_DOCUMENT EXTRACT_
[Start of section]

Monday, May 23, 2011

Smoking is . . . is not, an addiction

There's been a lot written about smoking and addiction on the blogs and websites dedicated to such issues this past week. It's actually a difficult subject to discuss because there's no longer any real definition of addiction; the meaning has become rather vague, lost actually, with the parameters seemingly changing to suit the occasion.

John Banzhaf, one of the high priests of the Holy Church of the Anti-smoker, has pontificated that smoking is not an addiction. The addiction, he claims, is to nicotine. And, since nicotine addicts can get their fix from any number of sources or delivery systems, including the patch, gum or electronic cigarette, then smoking becomes a choice.

And, it naturally follows that, if smoking is a choice, then it is fair and reasonable to discriminate against smokers by refusing medical treatment, among other things.

Anti-smoking activist Michael Siegel, takes exception to Banzhaf's decree, claiming that smoking is indeed an addiction; smokers are as much in need of the rituals involved in smoking as they are in the hit of nicotine.

Siegel's main concern is that, if smoking is viewed as a choice rather than an addiction, then legal action against the tobacco companies, dependent as they are on the proposition that people don't quit because they can't, becomes that much more difficult. The contention that the tobacco companies compel smokers to use their product by making it addictive becomes a somewhat specious argument.

If nicotine is the addiction, and there are other sources of nicotine available, then the case against the tobacco companies goes up in smoke. The anti-smoker strategy of painting smokers as the helpless victims of “big tobacco” falls apart and smokers become the authors of their own misfortune.

[End of section]

_DATASET_
[Start of section]

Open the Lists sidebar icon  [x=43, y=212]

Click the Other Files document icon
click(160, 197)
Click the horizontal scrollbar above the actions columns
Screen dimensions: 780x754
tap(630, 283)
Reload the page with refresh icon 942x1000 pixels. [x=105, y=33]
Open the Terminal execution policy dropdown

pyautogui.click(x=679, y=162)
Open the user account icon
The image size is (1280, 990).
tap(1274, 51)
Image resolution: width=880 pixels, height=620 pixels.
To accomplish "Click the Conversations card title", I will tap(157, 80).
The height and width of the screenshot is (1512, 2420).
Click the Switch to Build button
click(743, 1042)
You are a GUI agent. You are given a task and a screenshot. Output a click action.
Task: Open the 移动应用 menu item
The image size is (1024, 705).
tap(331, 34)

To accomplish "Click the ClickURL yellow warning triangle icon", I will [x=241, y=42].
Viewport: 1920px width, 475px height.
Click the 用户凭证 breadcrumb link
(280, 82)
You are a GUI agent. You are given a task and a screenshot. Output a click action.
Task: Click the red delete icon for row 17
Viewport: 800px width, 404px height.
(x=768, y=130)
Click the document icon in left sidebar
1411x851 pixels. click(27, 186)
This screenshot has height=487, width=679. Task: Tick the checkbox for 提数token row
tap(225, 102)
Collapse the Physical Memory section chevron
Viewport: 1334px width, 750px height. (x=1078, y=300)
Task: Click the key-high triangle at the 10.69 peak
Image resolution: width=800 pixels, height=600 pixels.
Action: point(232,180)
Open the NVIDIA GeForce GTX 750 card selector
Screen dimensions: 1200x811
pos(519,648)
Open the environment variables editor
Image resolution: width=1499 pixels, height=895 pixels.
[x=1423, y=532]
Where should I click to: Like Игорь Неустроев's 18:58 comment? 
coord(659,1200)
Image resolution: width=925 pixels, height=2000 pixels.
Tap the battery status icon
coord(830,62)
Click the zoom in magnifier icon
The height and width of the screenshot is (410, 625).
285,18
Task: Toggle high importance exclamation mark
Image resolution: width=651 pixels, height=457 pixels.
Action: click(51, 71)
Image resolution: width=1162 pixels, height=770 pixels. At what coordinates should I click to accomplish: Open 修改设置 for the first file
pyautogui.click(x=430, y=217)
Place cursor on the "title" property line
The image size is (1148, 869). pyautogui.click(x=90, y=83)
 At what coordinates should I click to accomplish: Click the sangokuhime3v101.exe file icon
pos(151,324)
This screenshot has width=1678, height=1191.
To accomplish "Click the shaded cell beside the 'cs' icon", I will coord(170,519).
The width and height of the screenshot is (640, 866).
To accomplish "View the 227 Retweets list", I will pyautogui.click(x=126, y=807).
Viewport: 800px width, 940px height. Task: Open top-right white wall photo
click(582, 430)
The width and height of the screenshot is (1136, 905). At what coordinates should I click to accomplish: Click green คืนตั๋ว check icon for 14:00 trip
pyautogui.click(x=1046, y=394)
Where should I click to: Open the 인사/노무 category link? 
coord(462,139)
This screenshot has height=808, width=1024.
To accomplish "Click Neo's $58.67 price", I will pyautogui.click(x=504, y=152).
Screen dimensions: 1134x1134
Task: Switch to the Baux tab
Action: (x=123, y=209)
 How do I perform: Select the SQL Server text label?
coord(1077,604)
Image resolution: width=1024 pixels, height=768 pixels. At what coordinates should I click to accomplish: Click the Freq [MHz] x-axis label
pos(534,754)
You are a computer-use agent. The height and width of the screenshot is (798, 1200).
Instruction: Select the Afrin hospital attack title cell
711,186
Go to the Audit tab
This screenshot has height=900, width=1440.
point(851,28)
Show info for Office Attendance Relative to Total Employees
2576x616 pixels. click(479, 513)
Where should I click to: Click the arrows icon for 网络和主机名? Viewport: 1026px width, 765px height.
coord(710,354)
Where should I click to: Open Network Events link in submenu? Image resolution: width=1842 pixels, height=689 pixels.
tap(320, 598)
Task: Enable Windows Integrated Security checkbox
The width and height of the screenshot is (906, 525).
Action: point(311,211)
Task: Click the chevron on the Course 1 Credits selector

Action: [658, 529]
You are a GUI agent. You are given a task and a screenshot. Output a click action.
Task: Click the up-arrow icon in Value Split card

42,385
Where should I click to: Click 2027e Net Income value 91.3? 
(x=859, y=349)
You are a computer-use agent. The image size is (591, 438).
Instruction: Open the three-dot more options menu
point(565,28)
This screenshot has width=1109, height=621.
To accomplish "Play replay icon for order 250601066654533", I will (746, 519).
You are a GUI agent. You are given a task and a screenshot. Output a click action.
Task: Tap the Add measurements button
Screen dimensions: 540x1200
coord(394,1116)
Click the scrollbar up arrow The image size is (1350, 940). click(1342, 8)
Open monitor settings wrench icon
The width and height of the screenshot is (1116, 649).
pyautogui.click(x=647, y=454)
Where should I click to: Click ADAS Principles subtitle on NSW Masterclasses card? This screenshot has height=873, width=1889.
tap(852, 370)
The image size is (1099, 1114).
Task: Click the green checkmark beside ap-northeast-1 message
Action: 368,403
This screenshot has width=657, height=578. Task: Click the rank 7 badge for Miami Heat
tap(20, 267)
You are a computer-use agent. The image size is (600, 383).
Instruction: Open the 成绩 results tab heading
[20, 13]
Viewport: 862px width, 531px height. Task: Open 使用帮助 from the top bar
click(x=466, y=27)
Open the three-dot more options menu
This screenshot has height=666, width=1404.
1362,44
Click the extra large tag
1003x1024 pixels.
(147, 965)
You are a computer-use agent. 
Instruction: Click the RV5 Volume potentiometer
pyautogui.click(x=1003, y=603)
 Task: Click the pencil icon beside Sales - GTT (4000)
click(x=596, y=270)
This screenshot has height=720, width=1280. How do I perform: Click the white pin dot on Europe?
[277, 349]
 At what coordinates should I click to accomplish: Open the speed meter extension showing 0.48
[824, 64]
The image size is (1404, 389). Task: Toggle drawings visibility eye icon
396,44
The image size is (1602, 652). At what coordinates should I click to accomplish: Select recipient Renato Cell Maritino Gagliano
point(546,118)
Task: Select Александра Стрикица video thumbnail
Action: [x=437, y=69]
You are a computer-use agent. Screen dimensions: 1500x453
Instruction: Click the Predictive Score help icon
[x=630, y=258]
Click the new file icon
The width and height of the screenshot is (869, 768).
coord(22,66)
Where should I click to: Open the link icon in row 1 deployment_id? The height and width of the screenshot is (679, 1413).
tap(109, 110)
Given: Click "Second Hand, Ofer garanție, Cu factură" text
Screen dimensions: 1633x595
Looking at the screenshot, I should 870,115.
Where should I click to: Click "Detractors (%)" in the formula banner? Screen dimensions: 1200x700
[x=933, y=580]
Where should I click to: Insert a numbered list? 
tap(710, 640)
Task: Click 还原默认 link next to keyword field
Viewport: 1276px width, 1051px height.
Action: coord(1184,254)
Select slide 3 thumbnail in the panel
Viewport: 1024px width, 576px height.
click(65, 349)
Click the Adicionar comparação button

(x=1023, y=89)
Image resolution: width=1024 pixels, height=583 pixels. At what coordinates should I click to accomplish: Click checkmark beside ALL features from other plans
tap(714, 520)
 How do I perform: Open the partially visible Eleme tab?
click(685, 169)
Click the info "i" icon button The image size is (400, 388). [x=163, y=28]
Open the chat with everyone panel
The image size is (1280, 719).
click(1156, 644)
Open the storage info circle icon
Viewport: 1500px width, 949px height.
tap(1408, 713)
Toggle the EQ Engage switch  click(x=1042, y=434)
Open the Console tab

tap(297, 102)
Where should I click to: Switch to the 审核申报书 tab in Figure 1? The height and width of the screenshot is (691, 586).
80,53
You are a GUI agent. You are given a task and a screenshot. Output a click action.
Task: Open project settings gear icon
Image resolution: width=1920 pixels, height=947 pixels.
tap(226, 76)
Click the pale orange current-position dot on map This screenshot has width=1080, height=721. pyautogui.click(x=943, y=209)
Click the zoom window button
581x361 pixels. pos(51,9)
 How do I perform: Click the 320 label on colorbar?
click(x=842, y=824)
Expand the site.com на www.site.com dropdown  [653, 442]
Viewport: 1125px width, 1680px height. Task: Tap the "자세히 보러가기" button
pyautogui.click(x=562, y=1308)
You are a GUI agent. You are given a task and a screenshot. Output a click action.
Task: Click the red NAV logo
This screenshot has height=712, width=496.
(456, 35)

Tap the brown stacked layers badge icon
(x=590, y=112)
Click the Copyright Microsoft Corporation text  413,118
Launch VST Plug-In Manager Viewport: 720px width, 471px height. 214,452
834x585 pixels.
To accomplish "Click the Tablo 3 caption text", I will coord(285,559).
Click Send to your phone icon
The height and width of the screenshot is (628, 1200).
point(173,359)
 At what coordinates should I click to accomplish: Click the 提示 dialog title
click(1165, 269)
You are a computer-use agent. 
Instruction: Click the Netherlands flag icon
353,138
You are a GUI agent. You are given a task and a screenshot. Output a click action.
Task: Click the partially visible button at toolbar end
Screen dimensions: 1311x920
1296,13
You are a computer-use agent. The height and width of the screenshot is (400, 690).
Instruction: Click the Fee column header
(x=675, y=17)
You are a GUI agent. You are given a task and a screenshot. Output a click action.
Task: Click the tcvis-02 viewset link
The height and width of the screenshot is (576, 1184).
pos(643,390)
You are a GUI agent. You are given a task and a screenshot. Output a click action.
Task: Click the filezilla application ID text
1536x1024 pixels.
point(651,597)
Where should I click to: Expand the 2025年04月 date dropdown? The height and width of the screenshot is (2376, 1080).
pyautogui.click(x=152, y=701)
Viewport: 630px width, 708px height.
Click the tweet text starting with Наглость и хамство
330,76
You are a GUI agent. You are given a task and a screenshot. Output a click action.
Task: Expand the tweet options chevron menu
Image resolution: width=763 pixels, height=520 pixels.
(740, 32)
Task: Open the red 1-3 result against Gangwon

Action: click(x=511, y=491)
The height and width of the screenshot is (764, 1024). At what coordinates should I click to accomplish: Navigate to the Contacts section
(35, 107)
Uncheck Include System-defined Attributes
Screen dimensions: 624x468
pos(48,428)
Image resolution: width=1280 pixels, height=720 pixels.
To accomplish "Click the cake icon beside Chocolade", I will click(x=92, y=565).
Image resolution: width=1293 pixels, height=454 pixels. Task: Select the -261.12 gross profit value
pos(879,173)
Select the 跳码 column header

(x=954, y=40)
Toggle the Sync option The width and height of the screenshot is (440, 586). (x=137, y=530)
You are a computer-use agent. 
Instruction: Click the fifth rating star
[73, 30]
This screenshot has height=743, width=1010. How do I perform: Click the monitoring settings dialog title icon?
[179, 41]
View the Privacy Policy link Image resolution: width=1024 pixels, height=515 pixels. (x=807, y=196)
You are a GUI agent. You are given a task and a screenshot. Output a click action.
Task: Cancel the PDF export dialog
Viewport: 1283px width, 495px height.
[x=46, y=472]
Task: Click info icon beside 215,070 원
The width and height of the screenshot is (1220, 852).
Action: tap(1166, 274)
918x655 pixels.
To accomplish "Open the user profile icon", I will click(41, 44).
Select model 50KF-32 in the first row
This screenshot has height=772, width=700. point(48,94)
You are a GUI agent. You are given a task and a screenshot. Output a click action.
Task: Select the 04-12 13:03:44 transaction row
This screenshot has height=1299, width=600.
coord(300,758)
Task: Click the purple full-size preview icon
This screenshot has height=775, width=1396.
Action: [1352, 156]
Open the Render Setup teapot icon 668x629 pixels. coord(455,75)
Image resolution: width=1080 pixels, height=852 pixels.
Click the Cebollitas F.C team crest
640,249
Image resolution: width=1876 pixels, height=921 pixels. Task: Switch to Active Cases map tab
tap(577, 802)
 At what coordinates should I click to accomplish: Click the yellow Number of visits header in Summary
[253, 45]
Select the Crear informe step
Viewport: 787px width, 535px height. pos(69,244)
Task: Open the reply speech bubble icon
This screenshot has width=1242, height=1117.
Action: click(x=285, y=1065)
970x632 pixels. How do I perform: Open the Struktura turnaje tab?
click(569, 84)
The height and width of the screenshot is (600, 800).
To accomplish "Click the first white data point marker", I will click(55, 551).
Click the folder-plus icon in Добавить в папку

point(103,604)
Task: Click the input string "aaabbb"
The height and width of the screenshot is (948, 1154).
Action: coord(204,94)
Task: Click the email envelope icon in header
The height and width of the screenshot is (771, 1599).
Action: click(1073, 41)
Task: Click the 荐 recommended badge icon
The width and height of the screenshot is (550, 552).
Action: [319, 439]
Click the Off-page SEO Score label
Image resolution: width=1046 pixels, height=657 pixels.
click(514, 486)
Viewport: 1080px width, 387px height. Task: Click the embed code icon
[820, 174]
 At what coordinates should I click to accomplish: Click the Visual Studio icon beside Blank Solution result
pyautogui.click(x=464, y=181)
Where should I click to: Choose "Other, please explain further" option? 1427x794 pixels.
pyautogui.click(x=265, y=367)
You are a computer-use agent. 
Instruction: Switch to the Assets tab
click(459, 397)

[End of section]

_TASK INSTRUCTIONS_
In the blog post on smoking and addiction, what does Michael Siegel say smokers need as much as the hit of nicotine?

_ANSWER TO THE EXERCISE_
The rituals involved in smoking.